SIEBEN: Crumbs

Matt Howden war schon zufriedener mit seinem Land und seiner Zeit. Dieser Tage jedenfalls hadert er so sehr, dass er seinem Ärger, seiner Hoffnungslosigkeit, aber auch seiner Zuversicht ein kraftstrotzendes, raues, an manchen Stellen geradezu punkiges Sieben-Album namens “Crumbs” gewidmet hat.

Moment mal, Sieben, Matt Howden – war das nicht der Geiger, den man immer mit anheimelndem Darkfolk in Verbindung brachte, der am laufenden Meter von herbstlicher Schwermut durchdrungene Songs produziert und, wie es sich für einen Spätromantiker gehört, Keats und Byron vertont hat? Jein, denn Folk war bei Sieben immer nur eine Komponente unter vielen, zwischen seinen schönen dunklen Popstücken fanden sich schon immer – v.a. auf “Desire Rites” – kämpferische Songs, und der Byron, den er porträtierte, war der sterbende Freiheitskämpfer im griechischen Missolonghi.

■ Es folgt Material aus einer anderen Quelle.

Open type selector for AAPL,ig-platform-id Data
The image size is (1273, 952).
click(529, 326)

Zu “Crumbs” kann man sagen, dass es vom Stil her die Linie seit “The Old Magic” fortfährt, die einen deutlichen Bruch zur klassischen melodischen Phase, die von “Our Solitary Confinement” bis “Each Divine Spark” reichte, einleitet. Seitdem wurde der Sound trockener, grober, spröder, von den Melodien kann man ähnliches sagen, und der Druck, der über das angezogene Tempo in die nach wie vor repetitiven Songs kam, ist kaum zu überhören.

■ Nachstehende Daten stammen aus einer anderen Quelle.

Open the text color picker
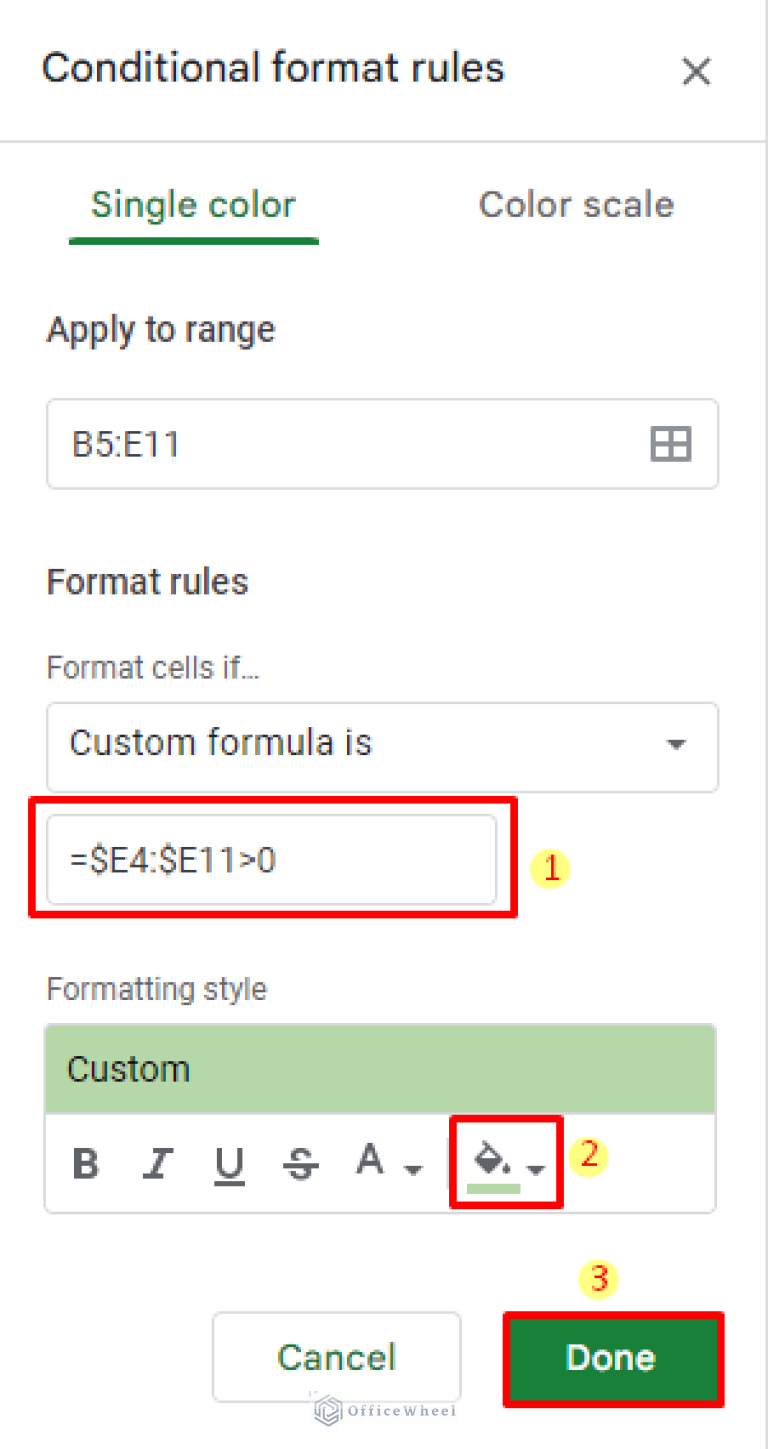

Ging es in “The Old Magic” und den vorausgegangenen EPs um Spuren des Primordialen im heutigen Nordeuropa, so ist “Crumbs” eine trocken disseitige Kampfansage an so manche Unart unserer Zeit, und wie es bei einem so druckvollen Album sein muss, zählen dazu einige Nachlässigkeiten, wie etwa die resignierte Zufriedenheit mit den Brosamen von den Tischen der Bonzen, die im Titelsong verhöhnt wird, aber auch die sich selbst als mutig feiernde, aber letztlich feige Untergangsstimmung der Dauerschwarzmaler, der im Opener “I will Ignore the Apocalypse” eine derbe und dreckige Absage erteilt wird. Und wer weiß, vielleicht steckt in dem Titel auch eine kleine Spitze gegenüber den Versuchen, Siebens seit jeher eigenwillige Musik in die Schublade “apokalyptischer” Musikgenres zu stecken.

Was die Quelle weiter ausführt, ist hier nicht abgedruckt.